## What you have to do
Copy the records below exactly, leaving out any pictures.

## Collected data entries
┌──
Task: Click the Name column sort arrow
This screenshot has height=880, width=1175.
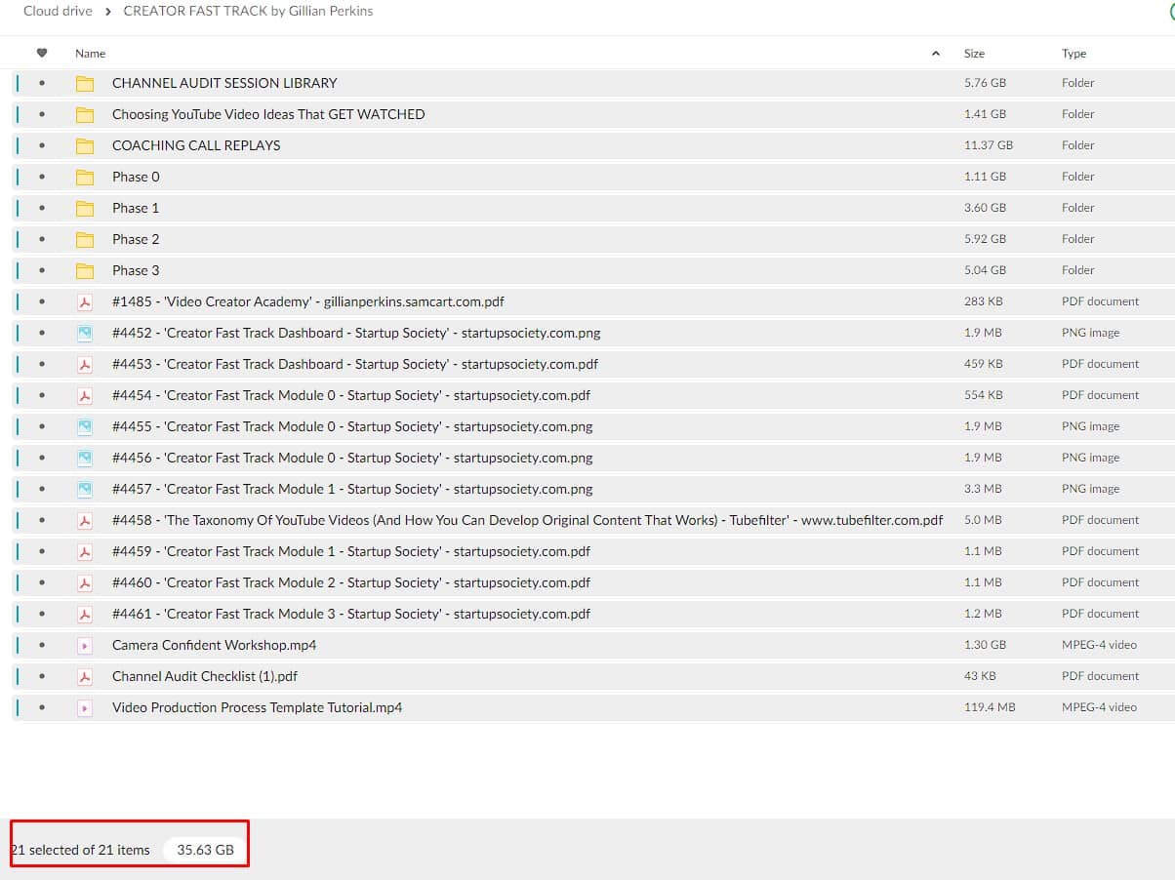Action: coord(936,54)
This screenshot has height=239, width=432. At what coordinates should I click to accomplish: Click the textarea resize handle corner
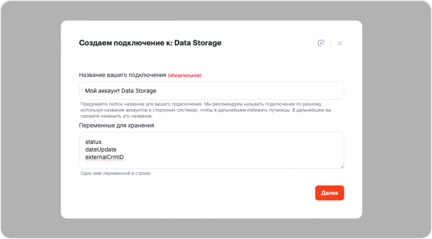[x=342, y=166]
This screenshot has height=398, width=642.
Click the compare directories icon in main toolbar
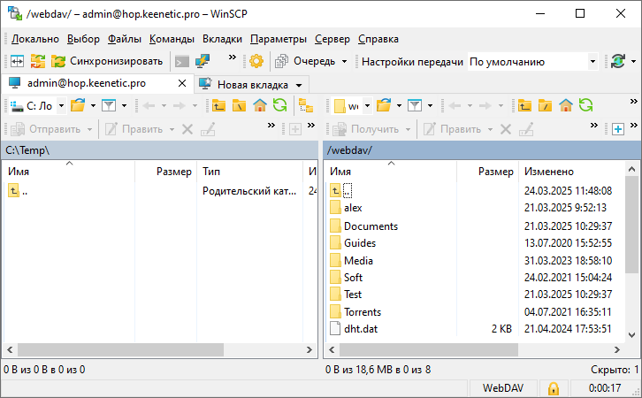coord(17,61)
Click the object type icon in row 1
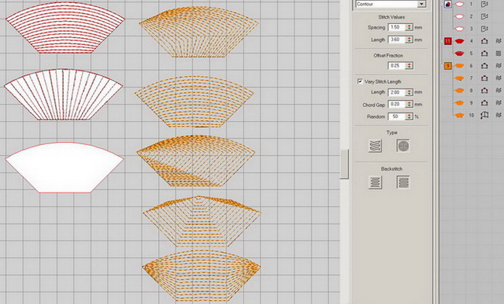 coord(485,4)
└──
## Exercise response
Task: Click the Name column sort arrow
This screenshot has height=880, width=1175.
Action: coord(936,54)
This screenshot has height=239, width=432. At what coordinates should I click to accomplish: Click the textarea resize handle corner
[x=342, y=166]
This screenshot has height=398, width=642.
Click the compare directories icon in main toolbar
coord(17,61)
Click the object type icon in row 1
 coord(485,4)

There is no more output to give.